Women’s rights organizations and feminist funds already play a complementary role in crisis and humanitarian spaces. Yet, they are often left out of humanitarian resourcing, being seen as implementers rather than leaders driving strategies and spearheading the response. There is a whole ecosystem of feminist crisis responders that supports communities forgotten or beyond the reach of government and traditional international organizations and aid agencies.

The report spotlights four ways government and institutional funders can collaborate with feminist responders and feminist funds:

  1. Increase dialogue and collaboration.
  2. Centre the experiences of feminist responders.
  3. Lift up existing practices and recommendations.
  4. Examine the persistent barriers that have long stood in the way of more funding for feminist responses to crisis.
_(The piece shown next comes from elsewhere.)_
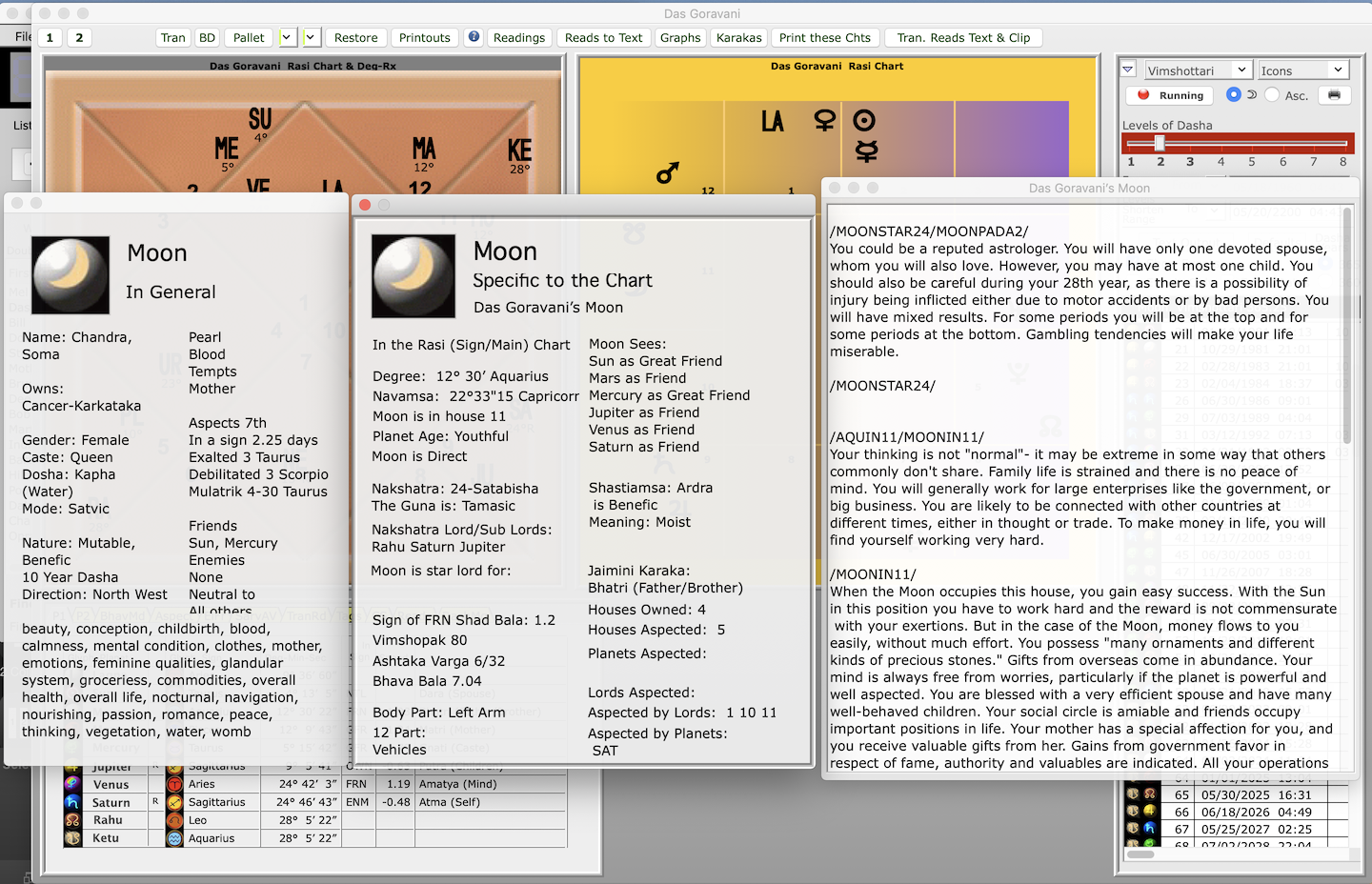This screenshot has height=884, width=1372.
Task: Toggle the Running button with red light
Action: point(1170,95)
In community: Activating dialogue on crisis

The wisdom and rich analysis so present in the research came to life as we gathered across three panel discussions at our CSW event to discuss the research findings. This fascinating dialogue reflected how the research resonated with and was validated by participants, while expanding upon the insights in our report, planting seeds for much more conversation ahead.

Here are some key takeaways:

Whose crises matter?

  • The political act of defining what constitutes a crisis has immense impacts. Beyond humanitarian emergencies and wars, crises must also be understood to encompass rights backsliding, economic upheaval, democratic regression, and other compounding intersectional injustices.
  • Critically, whose experiences are legitimized as “crisis” directly shapes funding prioritization and response mechanisms. Crisis frames must reflect the diversity of lived realities globally.
  • Immediate crisis response must be coupled with long-term investment, strengthening organizational resilience, and core visionary work to transform root structural drivers.
  • For funders, it is essential to holistically resource feminist movements without co-opting or controlling their self-determined agendas. Accountability to movements is key.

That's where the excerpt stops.